RV ECV from plane ROIs agreed well with values from corresponding LOIs. To account for the fact that the ROI method has not yet been validated for ECV measurements of the RV, LOI was compared with ROI as the “gold standard” for T1 analysis of the LV. In line with the RV, correlation between LV ECV values from ROI and LOI was strong. Instead of contouring the myocardium, the centerline approach targets the ventricular wall directly in its center without the need for differentiation between myocardial and blood pixels. The application of this custom-made tool facilitates a quick and simple evaluation of myocardial RV ECV, and thus may support the integration of ECV measurements into clinical CMR workflows. Furthermore, this approach may in the future also prove to be useful for the assessment of other thin cardiac structures, e.g. atrial walls or thin LV myocardium in dilated cardiomyopathy.

* _Exercises to complete_:
1. List every abbreviation in the passage on right-ventricular ECV measurement that is written entirely in capital letters. Give each one once, in singular form, in order of first appearance.
2. Please write the next part of the passage on right-ventricular ECV measurement, picking up after its final sentence.

* _Stored data_:

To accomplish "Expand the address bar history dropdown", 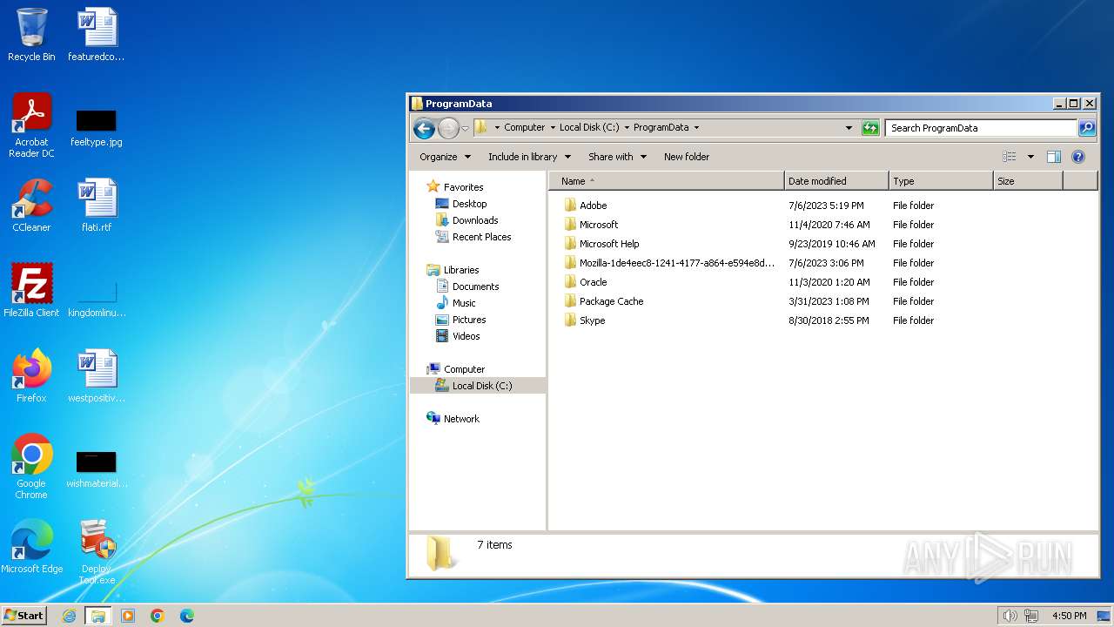I will pos(849,128).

* _Answer set_:
1. RV, ECV, ROI, LOI, LV, CMR

2.
In addition to ECV, native T1 is a commonly applied T1 mapping metric to evaluate myocardial fibrosis. In patients with cardiomyopathy, native T1 provided the greatest distinction between healthy and diseased myocardium compared to post-contrast T1 and ECV26. In our study, both native T1 and ECV correlated similarly between T1 map orientations and measurement methods, while significant differences between patients and controls were only seen with regard to ECV. Especially in patients with CHD and the need for serial CMR examinations, a non-contrast approach would be favorable. Furthermore, T1 mapping of the RV can particularly be challenging after contrast, as underlined by the lower image quality of post-contrast T1 maps seen in this study. Whether native T1 is a reliable marker of myocardial disease in CHD remains to be proven.

Given the key role of diffuse myocardial fibrosis within the multi-causal development of heart failure and the possible efficacy of antifibrotic treatment27,28, further research is required to assess the potential of non-invasive T1 mapping parameters within the clinical management of CHD.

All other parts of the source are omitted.